O meu último ponto diz respeito à ideia de que, em virtude das nossas boas intenções, Deus irá parar as consequências dos processos naturais que livremente desencadeamos. É como se a caridade nos pudesse poupar o conhecimento das leis e vontades das coisas criadas - e, em particular, da sociedade humana - a que o Concílio Vaticano II se referiu com a expressão "justa autonomia das realidades terrenas". De acordo com Gaudium et spes: "Pela própria natureza da criação, todas as coisas são dotadas da sua própria consistência, verdade e bondade e da sua própria ordem regulada, que o homem deve respeitar com o reconhecimento da metodologia particular de cada ciência ou arte". (n. 36). A mentalidade clerical, por outro lado, fala de coisas terrenas sem conhecer bem a sua génese, a sua consistência e o seu desenvolvimento; aplica princípios a estas realidades que correspondem a outras áreas da realidade e, assim, propõe medidas que acabam por produzir o oposto do que se pretendia. Um exemplo deste último pode ser visto quando se passa do plano religioso para o plano político - e do plano religioso para o plano político - com espantosa facilidade. Tenta-se resolver problemas políticos ou económicos sem ter em conta princípios básicos de política ou realidade económica, violando assim a realidade das coisas.
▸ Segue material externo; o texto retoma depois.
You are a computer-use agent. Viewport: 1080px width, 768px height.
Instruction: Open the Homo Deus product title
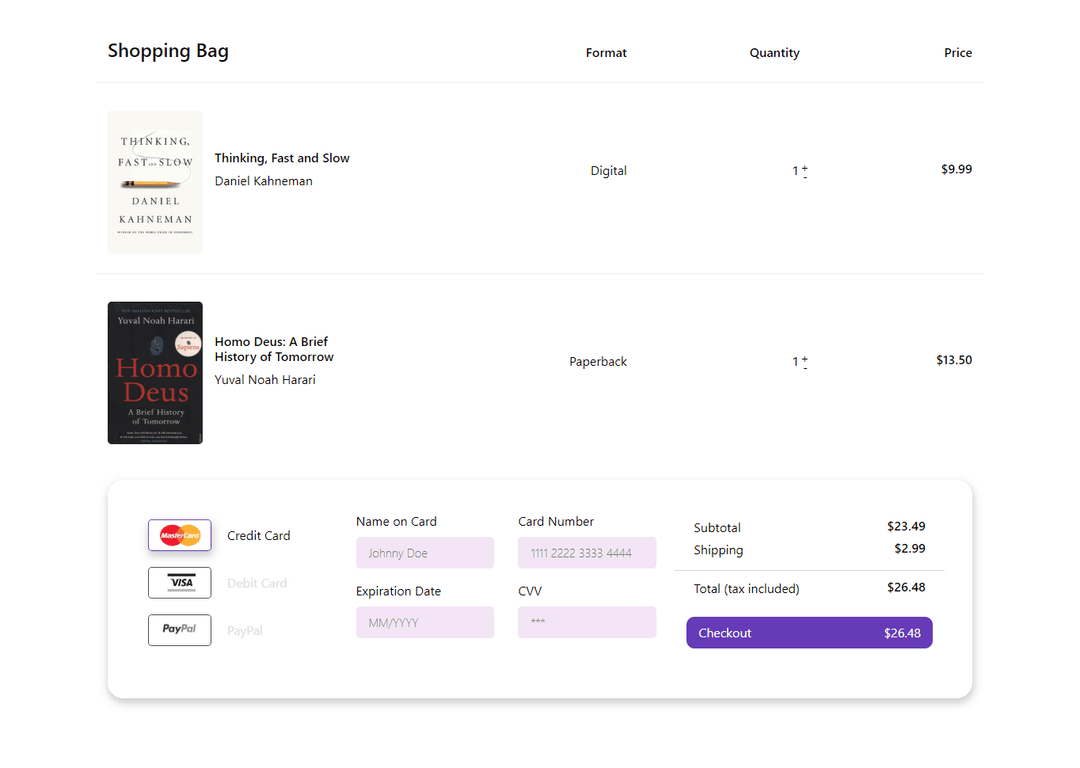click(x=273, y=349)
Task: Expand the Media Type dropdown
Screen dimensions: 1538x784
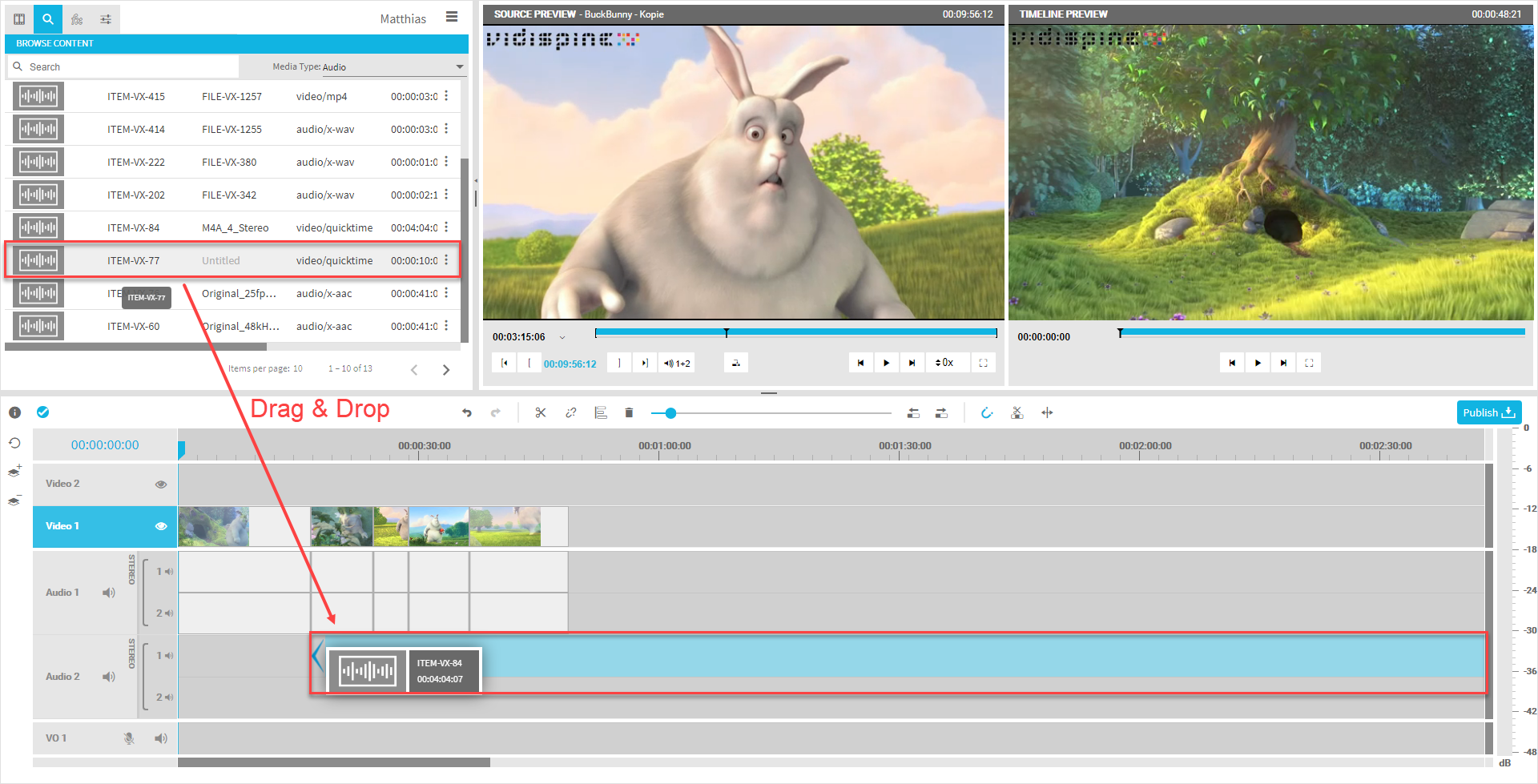Action: (459, 66)
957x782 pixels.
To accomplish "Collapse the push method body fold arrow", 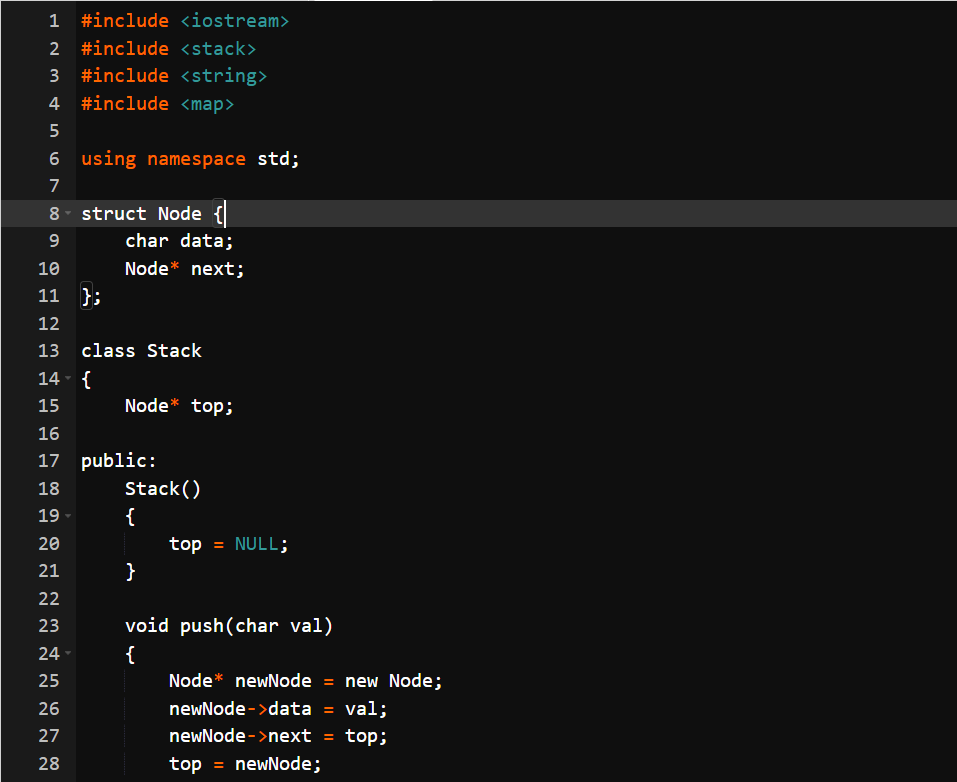I will (x=68, y=653).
A isto acresce a tendência para explicar tudo apenas pelas suas causas finais. Se abrir um livro sobre a história mundial, verá que tem havido muitas guerras. Ao afirmar que todos eles são causados por malícia humana ou pecado original, diz-se algo verdadeiro, mas que, ao explicar tudo, acaba por não explicar nada (pelo menos, se estivermos interessados em compreender o que aconteceu e em prevenir conflitos futuros). Por uma razão semelhante, a língua é composta por palavras de significado vago, como por exemplo "dignidade humana", que estabelecem consensos vazios. Para continuar com o exemplo da dignidade, acontece que todos o defendem, mas os diferentes sujeitos (ou grupos) fazem-no para defender comportamentos que são contraditórios entre si. Desta forma, um acordo nominal sobre dignidade pode ser alcançado, mas é em última análise um falso consenso entre pessoas que, na realidade, não concordam em quase nada. O resultado é que, no final, o discurso público é reduzido a pura retórica.
Queria apenas apontar algumas consequências do clericalismo. O suficiente para perceber que é necessária uma reflexão séria sobre estes problemas. Isto será para o bem de todos, e acima de tudo para a Igreja. De facto, a reivindicação da liberdade, na qual a imagem de Deus no homem se reflecte, só pode significar um impulso para o Povo de Deus e para todos nós que dele fazemos parte. Felizmente, existe agora um conjunto de circunstâncias que nos permitem esperar que tal reflexão tenha lugar.